Treating Barrett’s esophagus: Watch and wait
Barrett’s esophagus is a relatively common condition in patients with gastroesophageal reflux disease (GERD). It occurs in 10-15 % of patients with GERD and carries with it an elevated risk of developing esophageal cancer.
The management of this condition is debated. The most common recommendation is for observation with repeated endoscopies as often as once every three years. The objective is to detect progression of the abnormality to a state with an even greater cancer risk, called dysplasia (low-grade and high-grade), or to an early cancer, where the chance of cure is better than if detected in an advanced stage.
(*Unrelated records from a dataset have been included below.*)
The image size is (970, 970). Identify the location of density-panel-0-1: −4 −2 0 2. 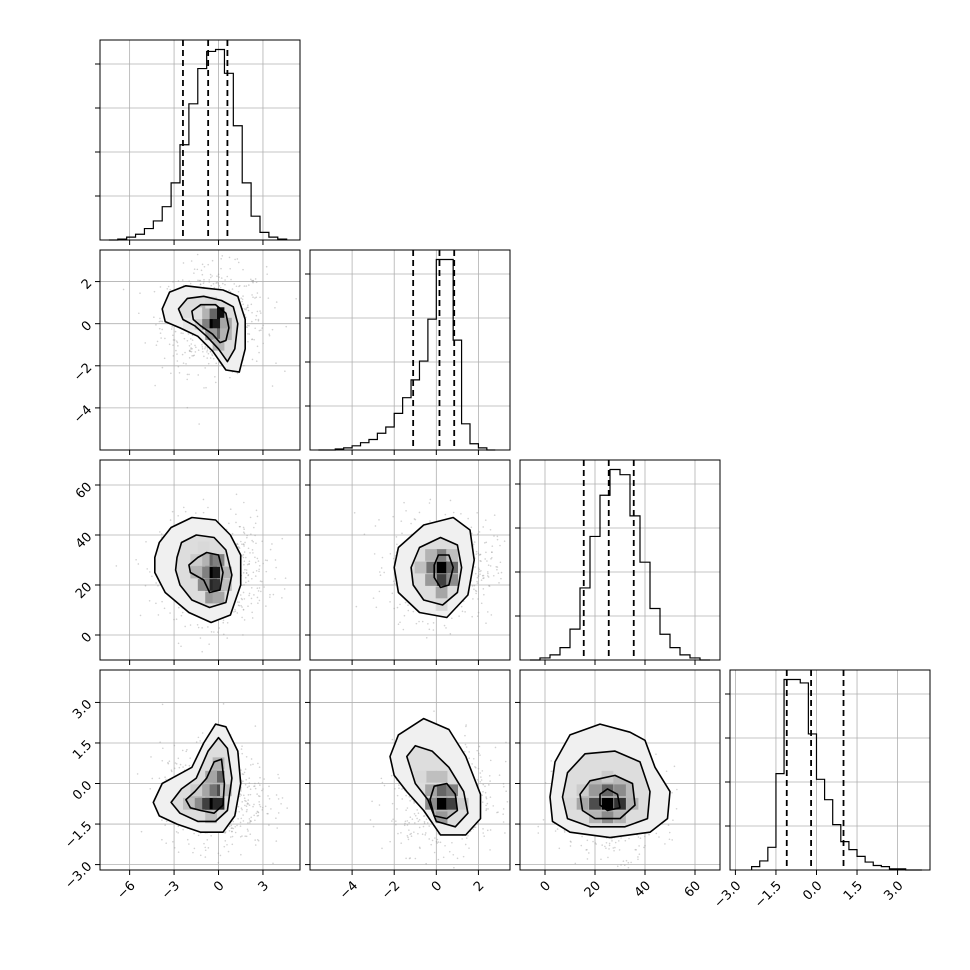
(186, 352).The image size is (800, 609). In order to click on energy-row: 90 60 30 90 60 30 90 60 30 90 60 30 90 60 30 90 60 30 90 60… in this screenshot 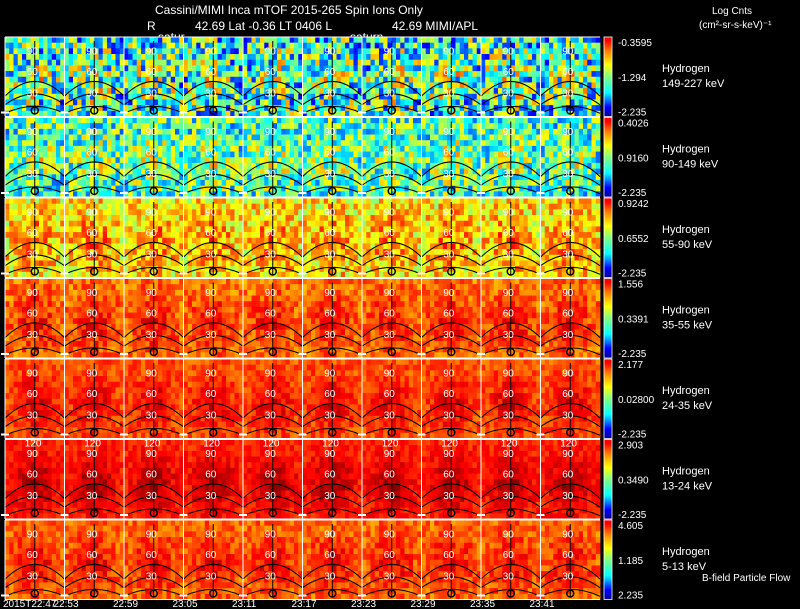, I will do `click(357, 319)`.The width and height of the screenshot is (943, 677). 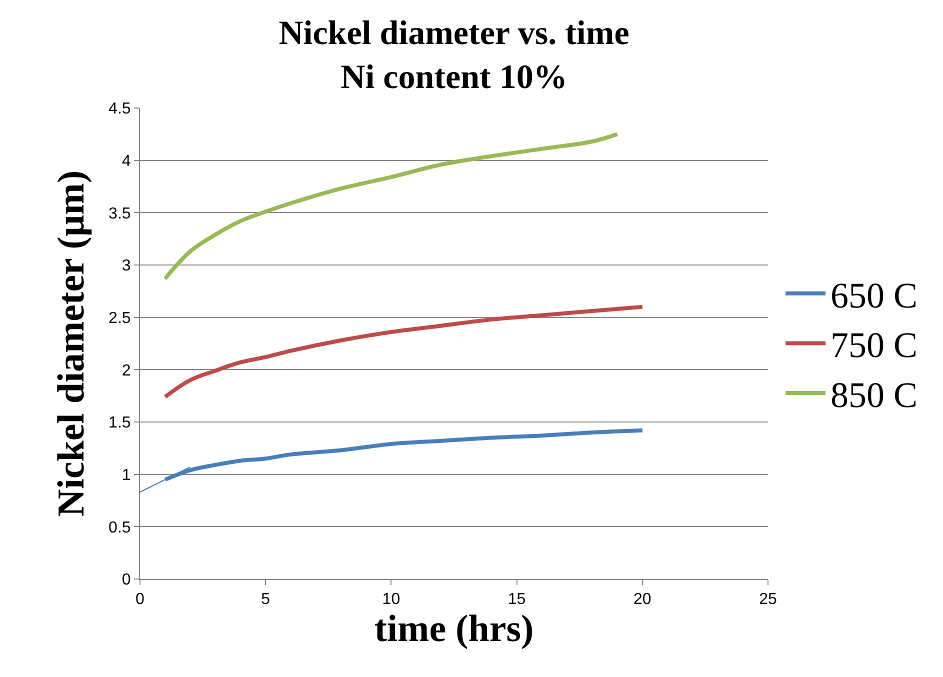 What do you see at coordinates (454, 629) in the screenshot?
I see `x-axis-title: time (hrs)` at bounding box center [454, 629]. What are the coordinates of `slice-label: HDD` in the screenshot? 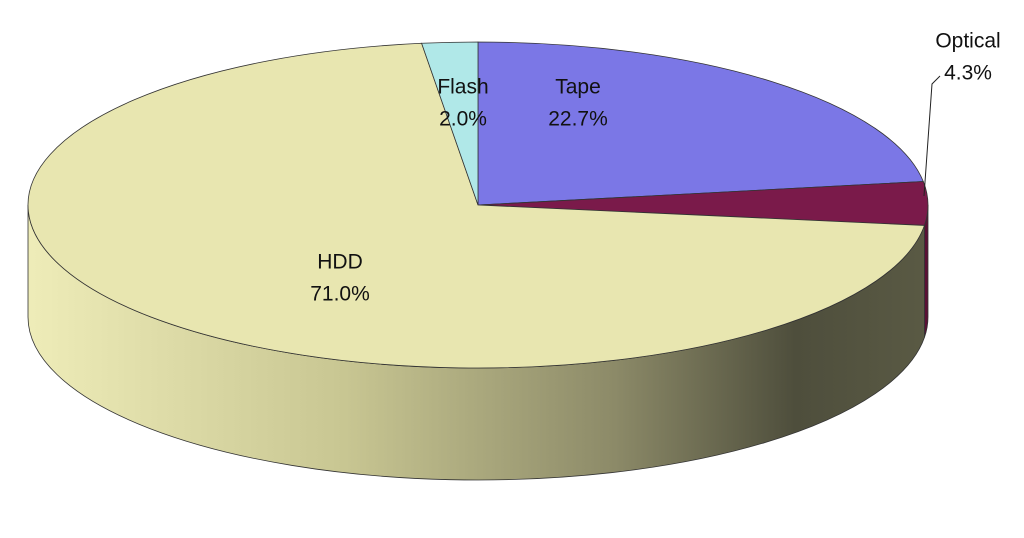 It's located at (340, 262). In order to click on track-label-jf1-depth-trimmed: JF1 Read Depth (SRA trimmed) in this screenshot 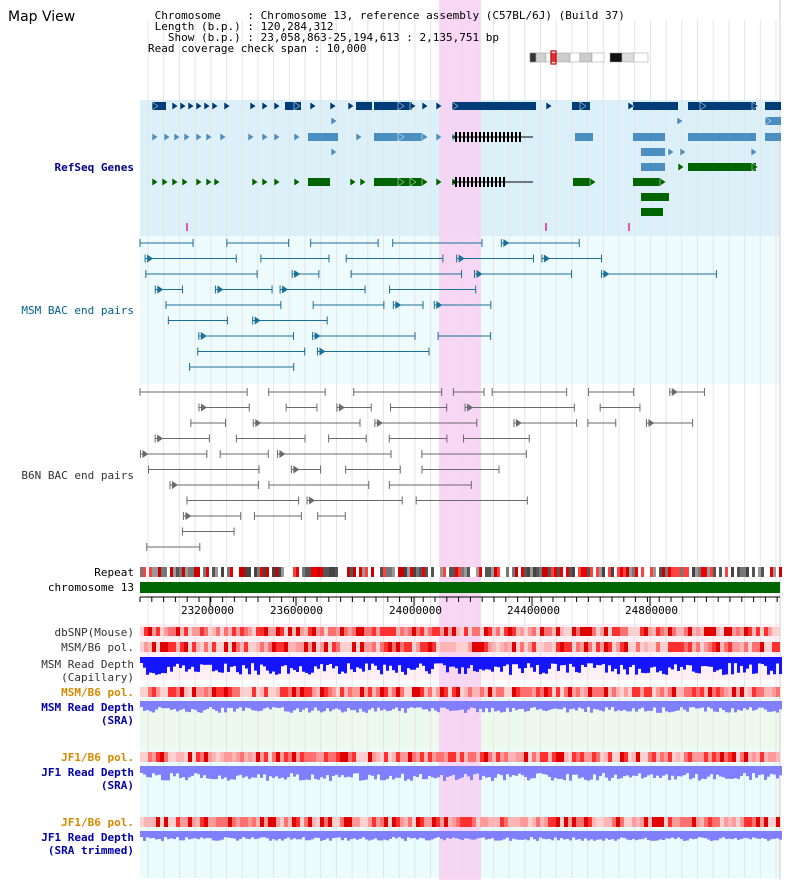, I will do `click(88, 844)`.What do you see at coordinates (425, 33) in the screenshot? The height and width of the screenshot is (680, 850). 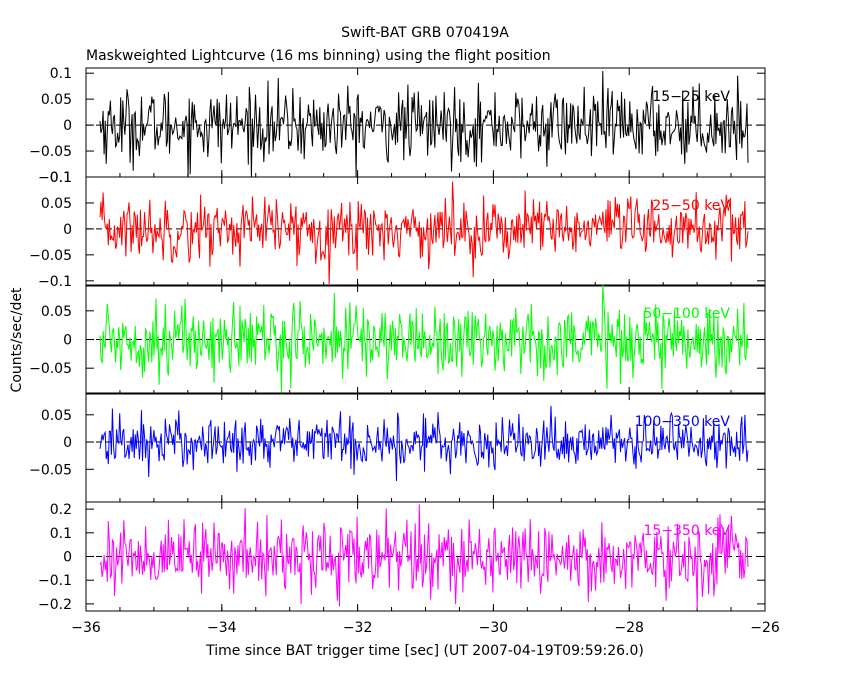 I see `chart-title: Swift-BAT GRB 070419A` at bounding box center [425, 33].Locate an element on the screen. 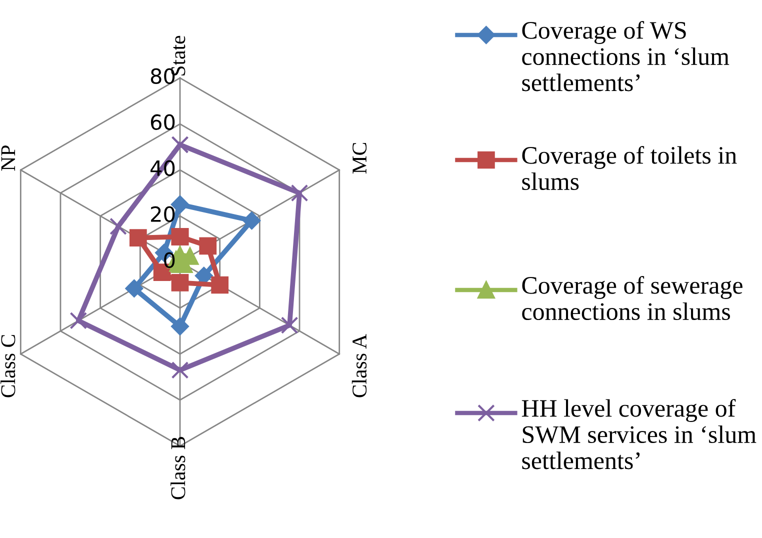 This screenshot has width=762, height=538. legend-label: HH level coverage of SWM services in ‘slum settlements’ is located at coordinates (639, 434). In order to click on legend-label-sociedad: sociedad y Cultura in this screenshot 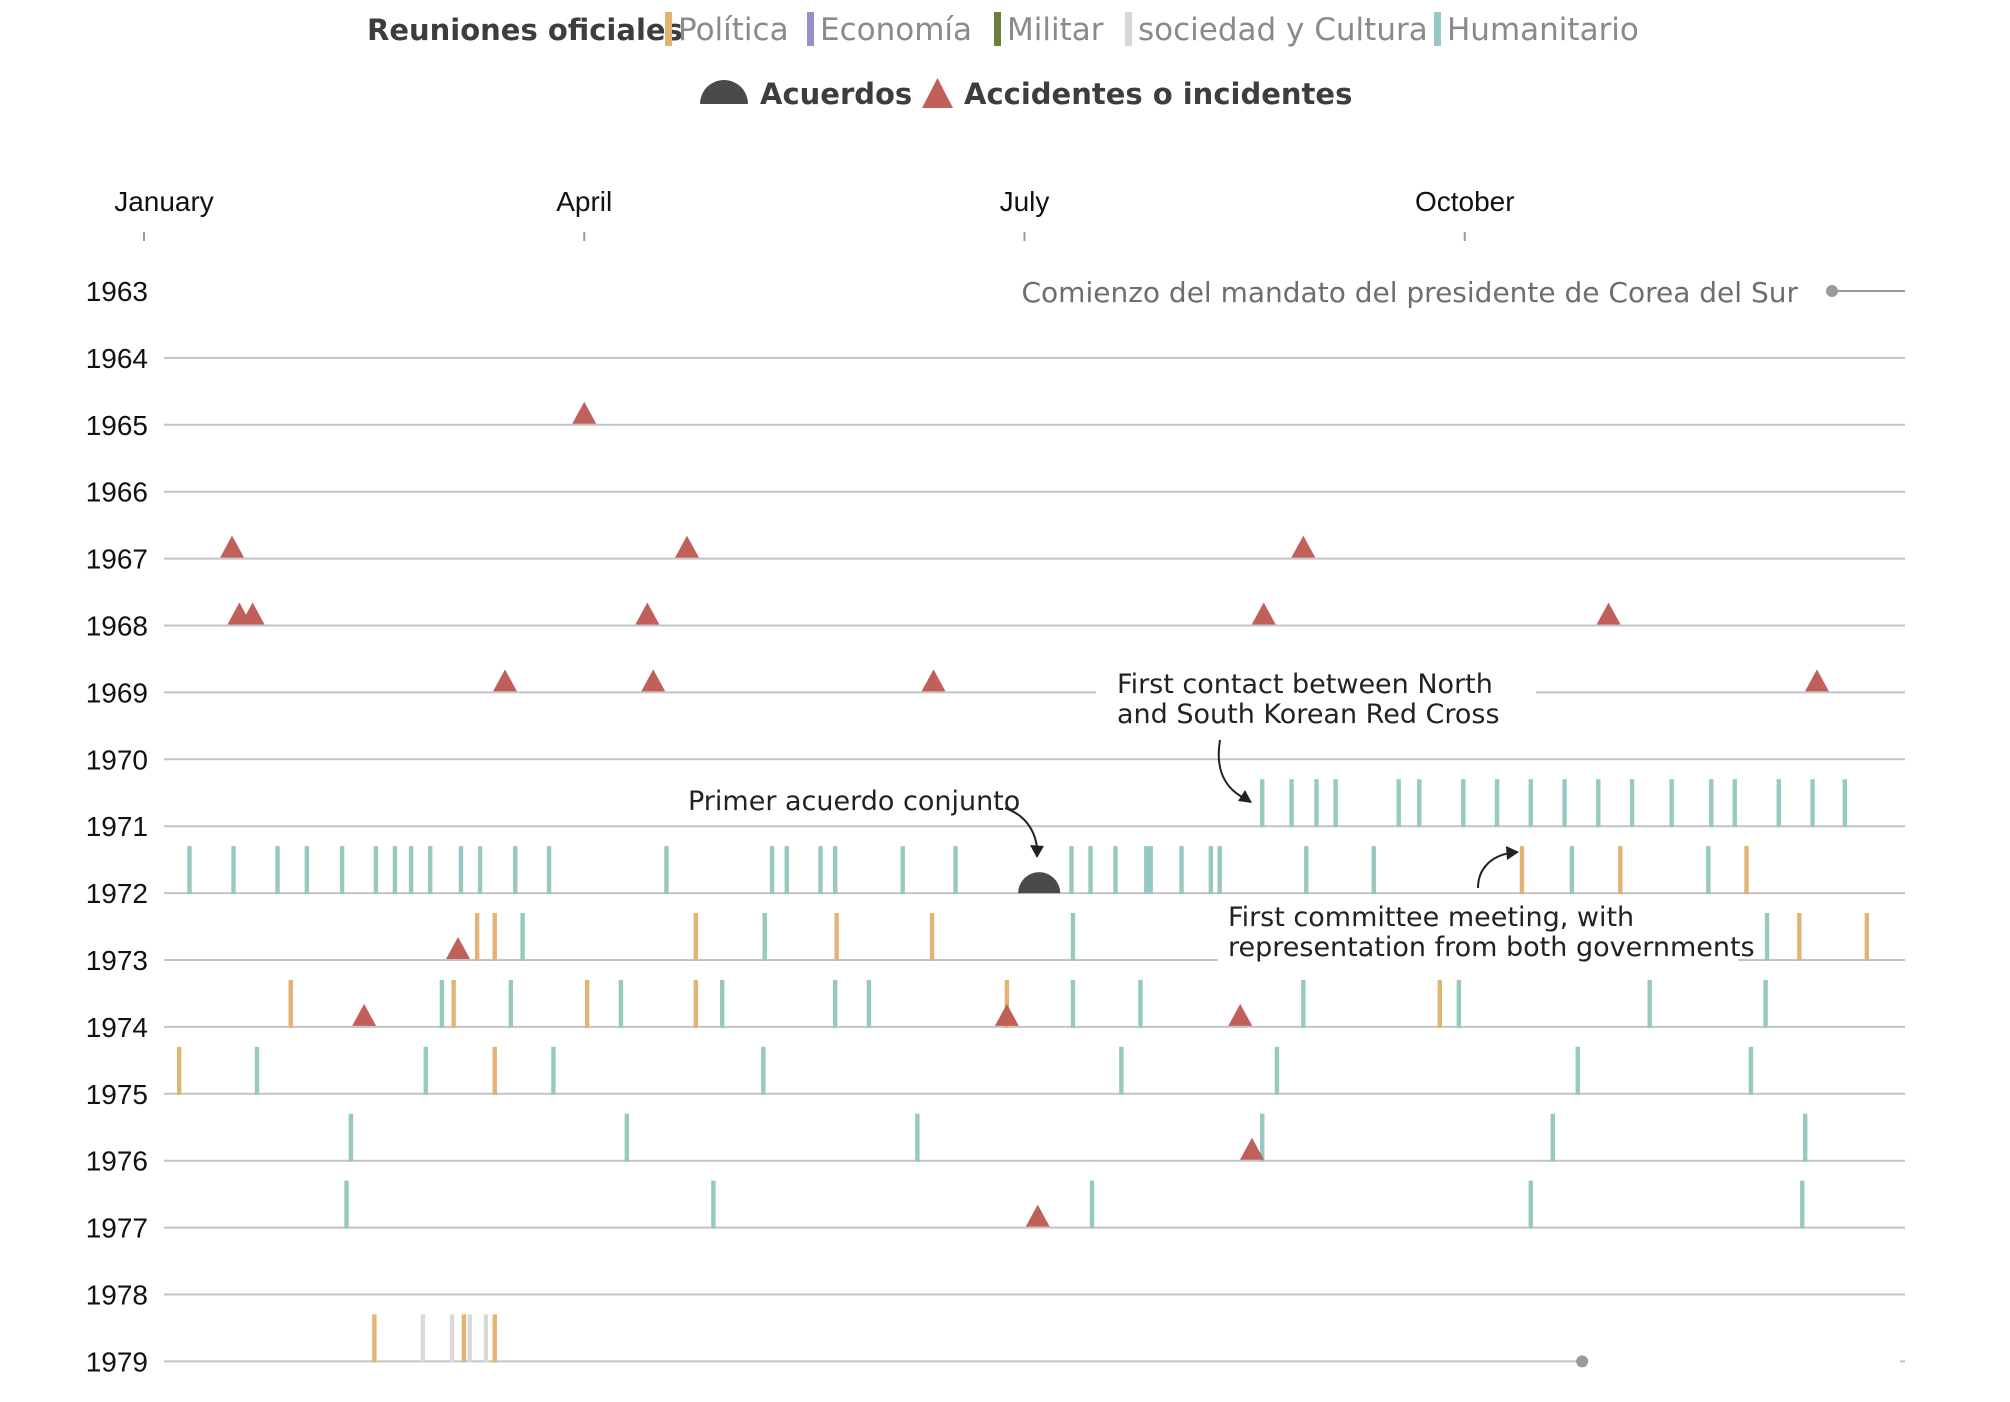, I will do `click(1283, 30)`.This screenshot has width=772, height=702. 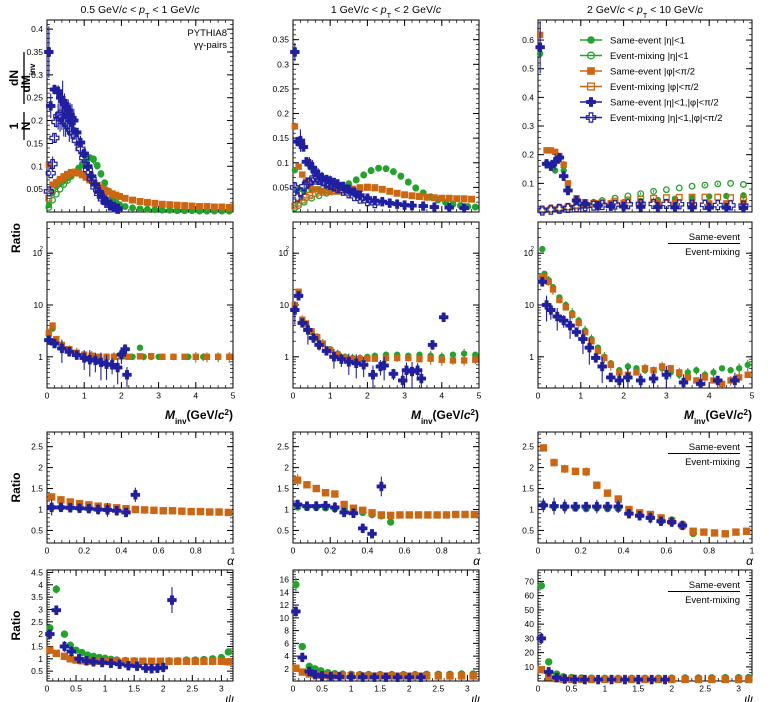 What do you see at coordinates (280, 187) in the screenshot?
I see `y-tick-label: 0.05` at bounding box center [280, 187].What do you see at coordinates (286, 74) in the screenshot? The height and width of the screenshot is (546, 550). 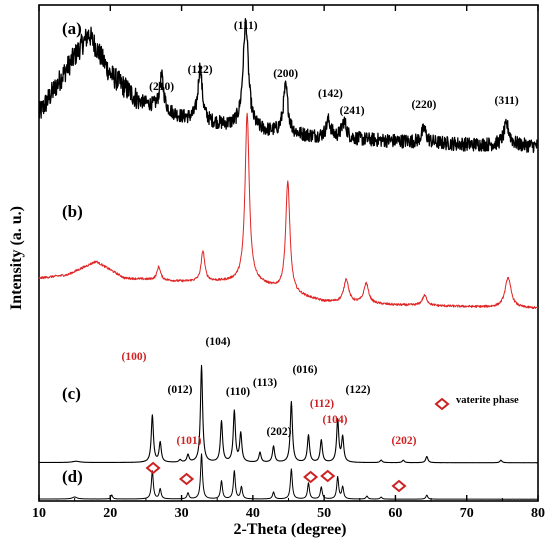 I see `peak-label: (200)` at bounding box center [286, 74].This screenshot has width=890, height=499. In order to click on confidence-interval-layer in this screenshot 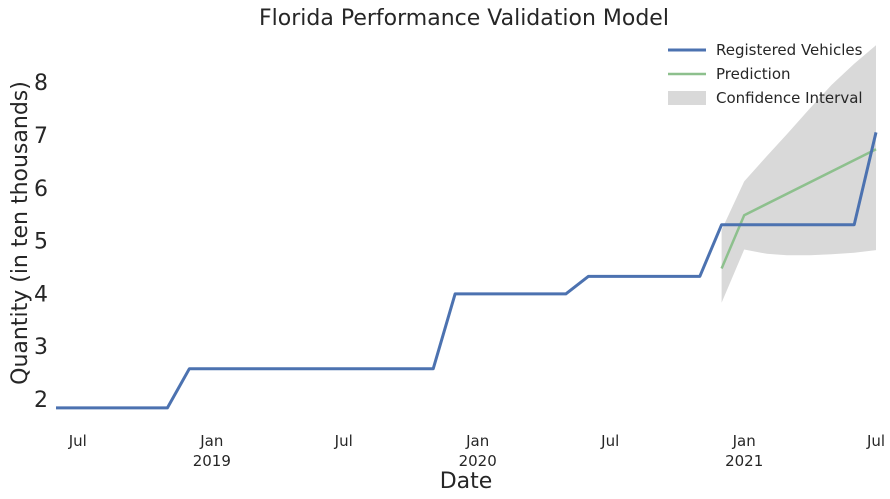, I will do `click(798, 174)`.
Learn more: What to expect from an upper endoscopy
Radiofrequency ablation: A promising new approach
Rather than this “watch and wait” approach, other management strategies for Barrett’s esophagus have been developed. The most recent and promising is called radiofrequency ablation (sometimes referred to as RF ablation, or Halo). The procedure involves using very controlled radiofrequency energy to eliminate or “ablate” areas of Barrett’s that have developed in the normal lining of the esophagus. Once the Barrett’s tissue is eliminated, the normal lining of the esophagus regenerates over several months.
What happens during the RF ablation procedure?
The ablation is done under sedation, in conjunction with a standard endoscopy. After precisely locating the area of Barrett’s tissue, a sausage shaped balloon, 3cm in length and containing special electrodes, is inserted through the mouth, into the esophagus, and positioned in contact with the area of Barrett’s tissue. A short burst of energy, less than 1 second, is delivered to the balloon’s electrodes and the undesirable Barrett’s tissue is ablated. Several areas can be ablated at a single setting but most patients must return for one or more additional treatments to assure that all of the areas of Barrett’s have been ablated.
After the procedure, patients are given a prescription for twice daily PPIs to control the symptoms of reflux. The RF ablation procedure does not affect the symptoms of reflux. The patients return yearly for endoscopies to ensure Barrett’s does not return. If it does, the area can be retreated.
Learn more: A closer look at RF ablation
Is ablation safe?
RF ablation is generally a safe procedure if performed correctly. There is some chest discomfort for several days following treatment. Occasionally a stricturing or narrowing of the esophagus can occur that is reliably treated with a simple procedure called dilation. The greatest concern is that there could be Barrett’s tissue that is located deeper in the esophageal wall than what is ablated. When the normal esophageal lining grows back there is a theoretical possibility that some of that deeper Barrett’s tissue can lie beneath that new lining. The term for this is “buried glands.” This can be a potential problem since these glands cannot be seen through the endoscope, yet carry the cancer risk associated with Barrett’s. Research suggests that this occurs only rarely with RF ablation.
Is RF ablation effective?
Extensive research suggests that RF ablation either prevents or delays the progression of Barrett’s esophagus to more serious state, including cancer. However, all of the research studies recommend follow-up endoscopies at specific time intervals such as 6 months, 2 years, or 3 years. However, since experience with the procedure has been less than 20 years, sufficient evidence has not been gathered to conclusively prove that RF ablation prevents cancer. To date, the medical literature does indicate that RF ablation makes the development of cancer less likely. The caveat is that ablation must be performed by an experienced physician on patients who will reliably return for follow-up endoscopies and be retreated if indicated.
When should RF ablation be offered?
The abnormality, Barrett’s esophagus, is the first step toward reflux-induced esophageal cancer. However, there are two additional steps that carry an even greater risk of cancer. These are called low-grade and high-grade dysplasia. The risk of cancer from Barrett’s esophagus is .5% per year or 2.5% over five years. If Barrett’s esophagus progresses to high-grade dysplasia, the risk of cancer over five years can be as high as 60%! The cancer risk for low-grade dysplasia lies somewhere in between.
It has been asserted that if a patient with Barrett’s undergoes routine endoscopies, progression to either low-grade or high-grade dysplasia will be detected and ablation treatment should be offered only at that time. Presently, there is a consensus that ablation should be recommended for high-grade dysplasia, somewhat encouraged for low-grade dysplasia, but not offered for Barrett’s esophagus without dysplasia. From a practical standpoint, this has resulted in insurance companies not covering RF ablation for Barrett’s esophagus.
If you are diagnosed with Barrett’s esophagus, it’s important that you understand the condition, the risk of cancer, and the management options available to you. Talk to your doctor if you think RF ablation might be right for you.